_SOURCE EXTRACT_
⁂
But now, almost immediately after these concerning trends started to emerge, AI CEOs, researchers, and investors are already declaring we’re in a new era of scaling laws. “Test-time compute,which gives AI models more time and compute to “think” before answering a question, is an especially promising contender to be the next big thing.

“We are seeing the emergence of a new scaling law,” said Microsoft CEO Satya Nadella onstage at Microsoft Ignite on Tuesday, referring to the test-time compute research underpinning OpenAI’s o1 model.


He’s not the only one now pointing to o1 as the future.


“We’re now in the second era of scaling laws, which is test-time scaling,” said Andreessen Horowitz partner Anjney Midha, who also sits on the board of Mistral and was an angel investor in Anthropic, in a recent interview with TechCrunch.

If the unexpected success — and now, the sudden slowing — of the previous AI scaling laws tell us anything, it’s that it is very hard to predict how and when AI models will improve.

Regardless, there seems to be a paradigm shift underway: The ways AI labs try to advance their models for the next five years likely won’t resemble the last five.

What are AI scaling laws?

The rapid AI model improvements that OpenAI, Google, Meta, and Anthropic have achieved since 2020 can largely be attributed to one key insight: use more compute and more data during an AI model’s pretraining phase.

When researchers give machine learning systems abundant resources during this phasein which AI identifies and stores patterns in large datasets — models have tended to perform better at predicting the next word or phrase.

This first generation of AI scaling laws pushed the envelope of what computers could do, as engineers increased the number of GPUs used and the quantity of data they were fed. Even if this particular method has run its course, it has already redrawn the map. Every Big Tech company has basically gone all in on AI, while Nvidia, which supplies the GPUs all these companies train their models on, is now the most valuable publicly traded company in the world.

But these investments were also made with the expectation that scaling would continue as expected.

It’s important to note that scaling laws are not laws of nature, physics, math, or government. They’re not guaranteed by anything, or anyone, to continue at the same pace. Even Moore’s Law, another famous scaling law, eventually petered out — though it certainly had a longer run.

“If you just put in more compute, you put in more data, you make the model bigger — there are diminishing returns,” said Anyscale co-founder and former CEO Robert Nishihara in an interview with TechCrunch. “In order to keep the scaling laws going, in order to keep the rate of progress increasing, we also need new ideas.”
⁂
_DATA SHOWN_
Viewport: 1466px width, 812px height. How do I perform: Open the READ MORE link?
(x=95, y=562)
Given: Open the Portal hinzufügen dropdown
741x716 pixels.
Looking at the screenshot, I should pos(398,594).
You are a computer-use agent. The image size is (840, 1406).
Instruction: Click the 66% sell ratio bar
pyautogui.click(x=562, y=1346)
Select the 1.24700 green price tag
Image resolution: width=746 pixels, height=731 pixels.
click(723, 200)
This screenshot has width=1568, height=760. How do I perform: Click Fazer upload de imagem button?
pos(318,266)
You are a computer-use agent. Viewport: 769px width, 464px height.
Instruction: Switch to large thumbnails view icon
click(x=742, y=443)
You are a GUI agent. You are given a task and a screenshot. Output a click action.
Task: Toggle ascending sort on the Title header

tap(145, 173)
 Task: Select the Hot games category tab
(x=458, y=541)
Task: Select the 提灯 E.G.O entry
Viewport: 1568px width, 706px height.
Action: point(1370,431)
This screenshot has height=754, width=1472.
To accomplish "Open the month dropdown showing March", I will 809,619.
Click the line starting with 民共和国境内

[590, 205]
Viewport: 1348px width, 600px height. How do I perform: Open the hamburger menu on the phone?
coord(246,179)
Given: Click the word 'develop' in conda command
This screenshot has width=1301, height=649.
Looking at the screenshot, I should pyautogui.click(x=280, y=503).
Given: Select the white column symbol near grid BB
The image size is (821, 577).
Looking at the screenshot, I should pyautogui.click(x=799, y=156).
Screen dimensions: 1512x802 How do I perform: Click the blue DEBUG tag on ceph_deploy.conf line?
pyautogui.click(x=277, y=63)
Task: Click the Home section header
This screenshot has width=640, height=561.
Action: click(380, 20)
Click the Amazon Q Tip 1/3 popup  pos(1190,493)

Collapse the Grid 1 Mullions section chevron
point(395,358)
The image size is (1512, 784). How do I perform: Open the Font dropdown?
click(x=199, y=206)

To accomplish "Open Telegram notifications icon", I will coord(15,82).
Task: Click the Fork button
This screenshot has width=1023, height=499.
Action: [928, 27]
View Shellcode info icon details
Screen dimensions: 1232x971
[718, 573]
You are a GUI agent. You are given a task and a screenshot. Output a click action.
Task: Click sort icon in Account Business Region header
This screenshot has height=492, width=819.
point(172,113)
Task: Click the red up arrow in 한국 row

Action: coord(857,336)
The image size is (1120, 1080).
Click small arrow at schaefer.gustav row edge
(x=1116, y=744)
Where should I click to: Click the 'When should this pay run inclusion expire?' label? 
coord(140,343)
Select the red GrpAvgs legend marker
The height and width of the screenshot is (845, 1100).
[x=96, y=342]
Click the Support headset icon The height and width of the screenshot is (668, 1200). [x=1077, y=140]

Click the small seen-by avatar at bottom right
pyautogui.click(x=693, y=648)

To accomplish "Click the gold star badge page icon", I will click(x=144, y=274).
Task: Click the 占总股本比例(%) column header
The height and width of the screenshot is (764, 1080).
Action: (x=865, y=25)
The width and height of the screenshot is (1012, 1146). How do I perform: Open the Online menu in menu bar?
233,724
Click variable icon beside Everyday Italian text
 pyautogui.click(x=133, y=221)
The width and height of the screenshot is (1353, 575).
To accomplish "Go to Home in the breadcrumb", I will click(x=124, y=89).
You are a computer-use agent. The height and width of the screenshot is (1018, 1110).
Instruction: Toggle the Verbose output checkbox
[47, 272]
⁂
_WHAT YOU NEED TO DO_
1 > In the scaling laws excerpt, which company supplies the GPUs that Big Tech companies train their models on?
2 > Copy the scaling laws excerpt word for word, beginning at the words "When researchers give" and stopping after the words "continue as expected.".

_ANSWER LIST_
1 > Nvidia

2 >
When researchers give machine learning systems abundant resources during this phasein which AI identifies and stores patterns in large datasets — models have tended to perform better at predicting the next word or phrase.

This first generation of AI scaling laws pushed the envelope of what computers could do, as engineers increased the number of GPUs used and the quantity of data they were fed. Even if this particular method has run its course, it has already redrawn the map. Every Big Tech company has basically gone all in on AI, while Nvidia, which supplies the GPUs all these companies train their models on, is now the most valuable publicly traded company in the world.

But these investments were also made with the expectation that scaling would continue as expected.